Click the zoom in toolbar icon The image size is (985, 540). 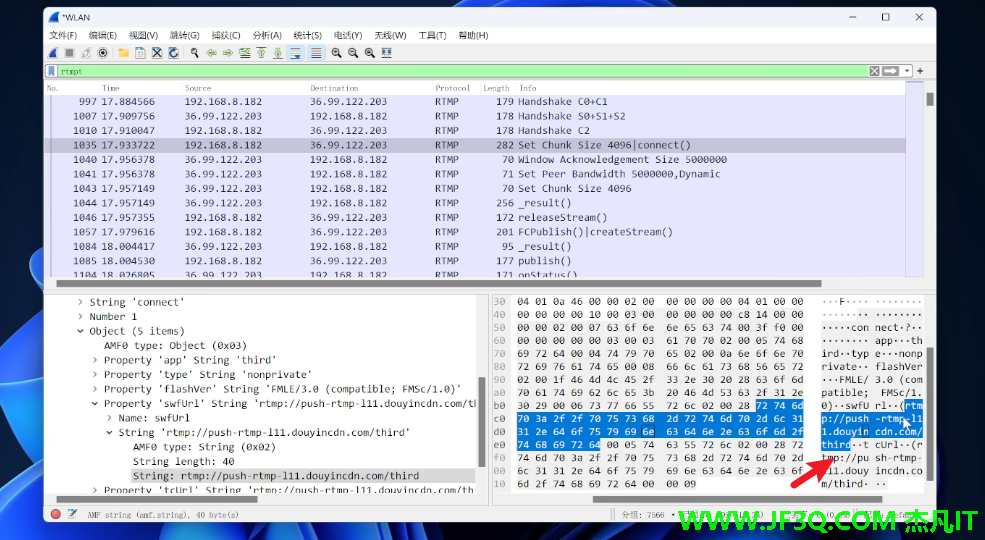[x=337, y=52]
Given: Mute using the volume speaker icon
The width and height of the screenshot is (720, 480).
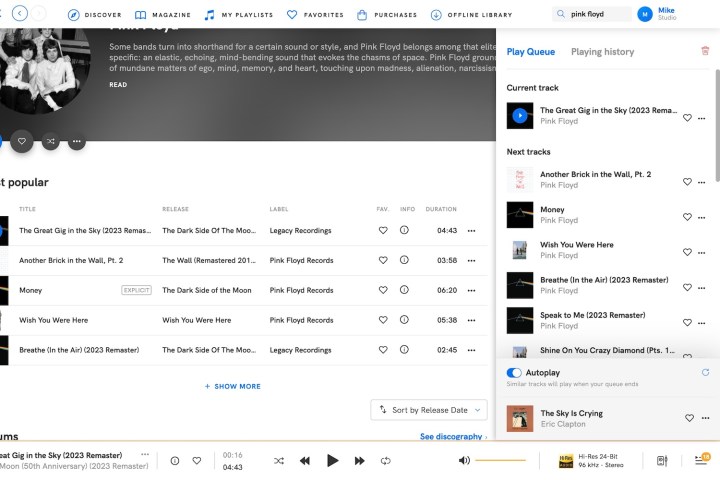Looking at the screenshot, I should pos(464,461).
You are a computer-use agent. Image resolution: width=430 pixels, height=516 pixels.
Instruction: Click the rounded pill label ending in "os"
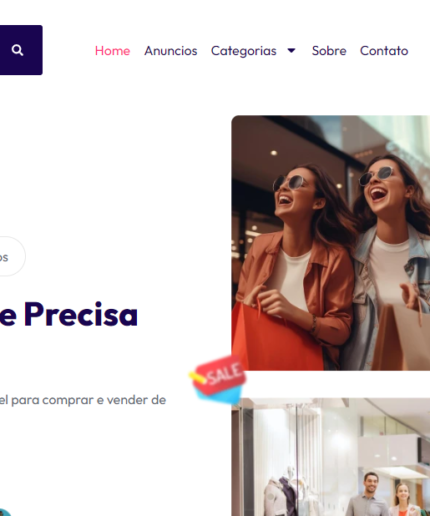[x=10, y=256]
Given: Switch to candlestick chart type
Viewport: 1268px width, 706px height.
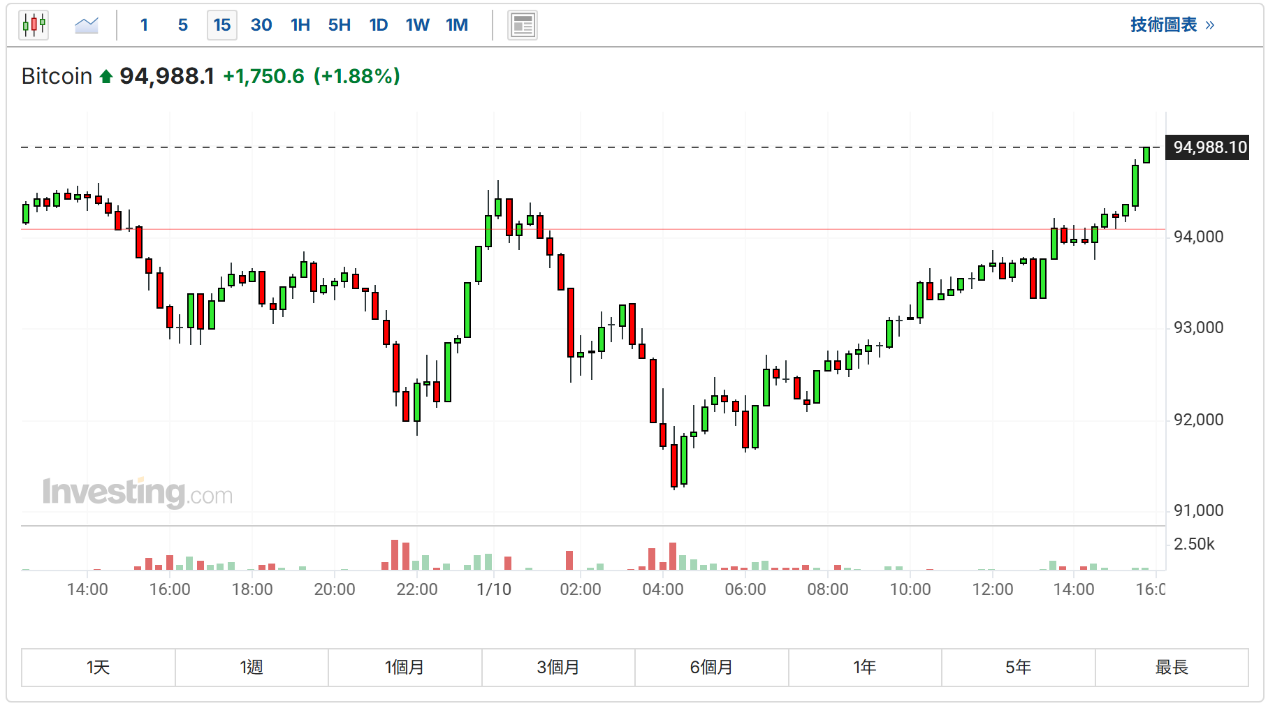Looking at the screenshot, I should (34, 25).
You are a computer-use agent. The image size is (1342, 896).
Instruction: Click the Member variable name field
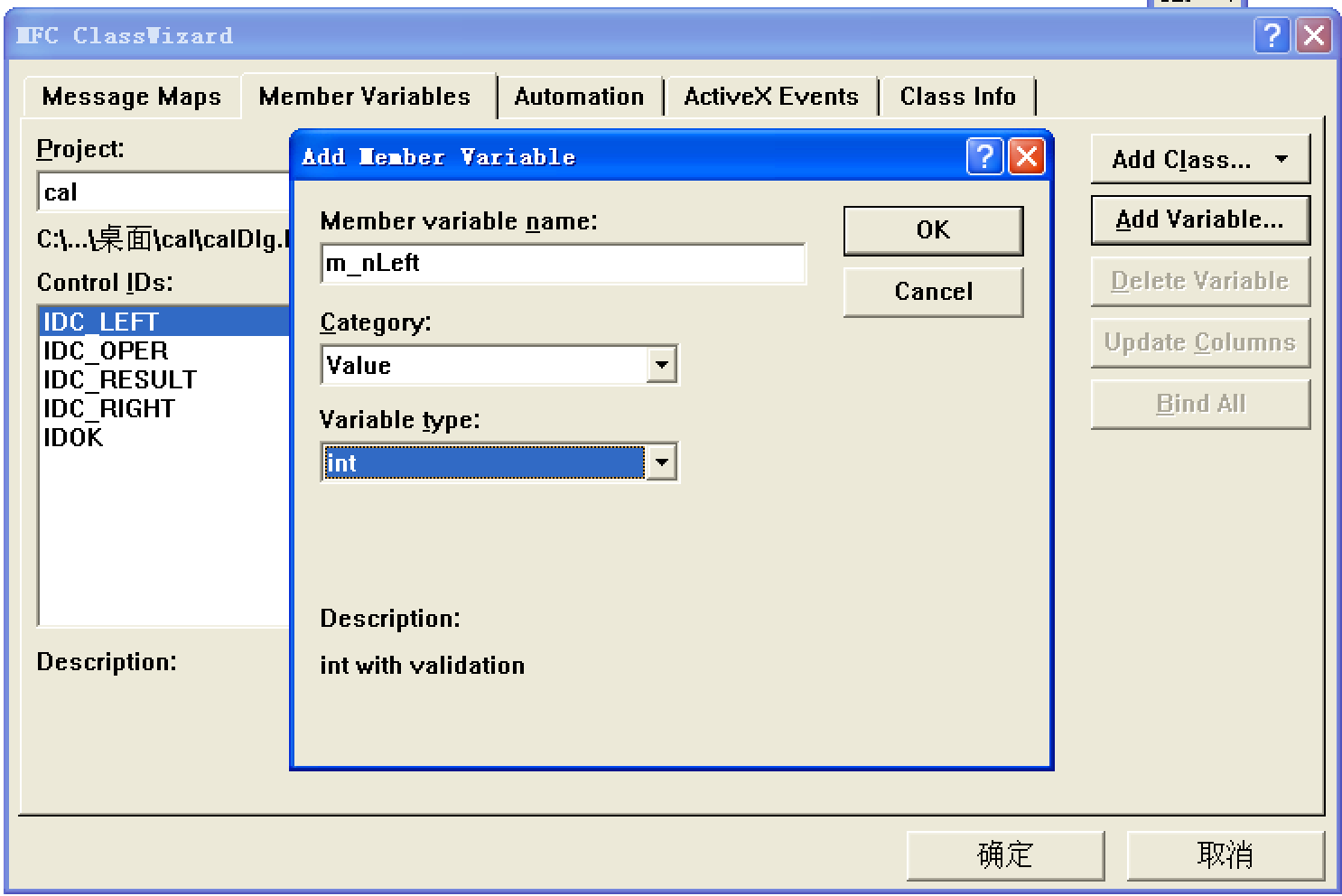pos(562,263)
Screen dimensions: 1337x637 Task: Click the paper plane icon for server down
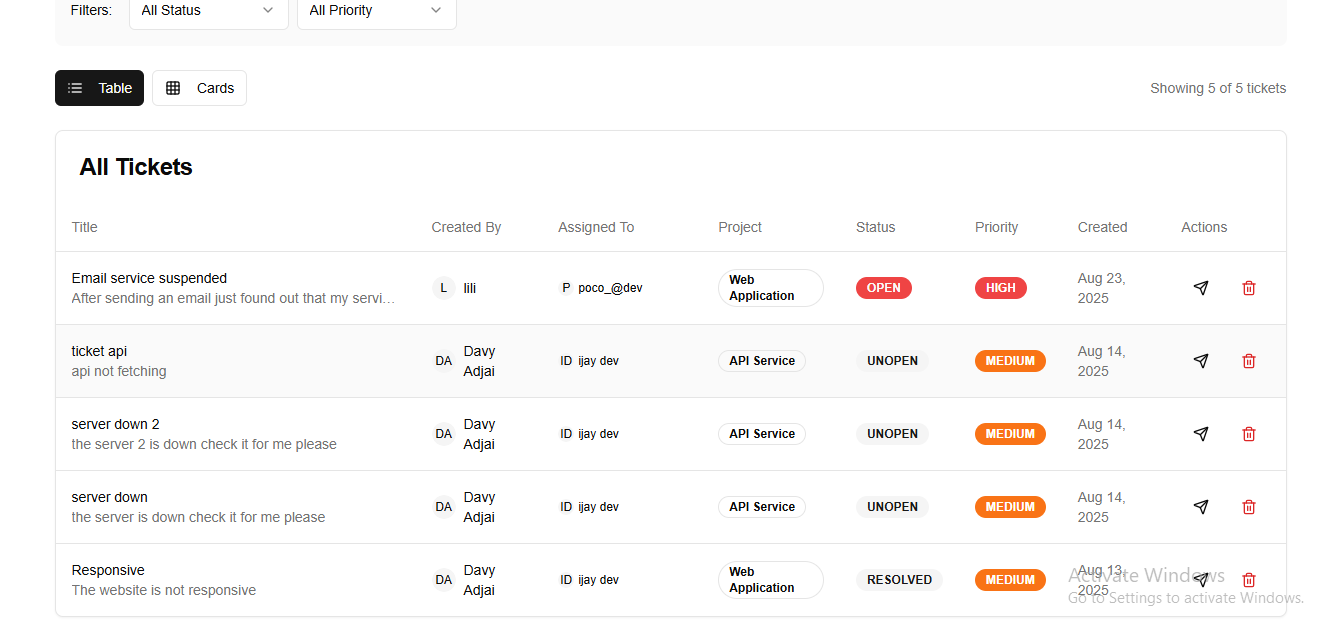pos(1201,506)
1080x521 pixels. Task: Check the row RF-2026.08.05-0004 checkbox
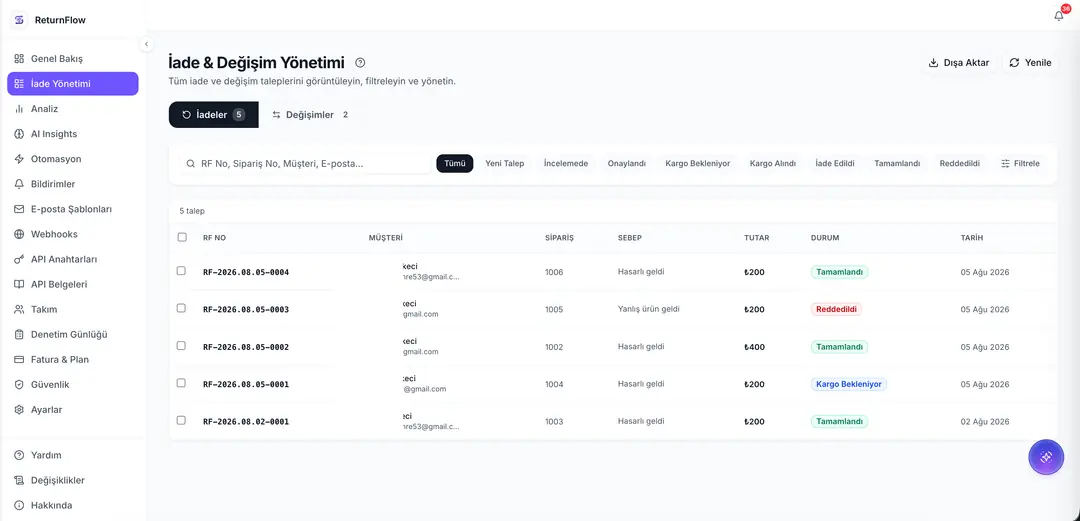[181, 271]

* * * * *

Restate word for word, please, the line containing "You are a computer-use agent. The" and all lines after it through the end of the material; the pictures do not belong in the copy.

You are a computer-use agent. The image size is (1342, 896).
Instruction: Click the Member variable name field
pos(562,263)
Screen dimensions: 1337x637 Task: Click the paper plane icon for server down
pos(1201,506)
1080x521 pixels. Task: Check the row RF-2026.08.05-0004 checkbox
[181, 271]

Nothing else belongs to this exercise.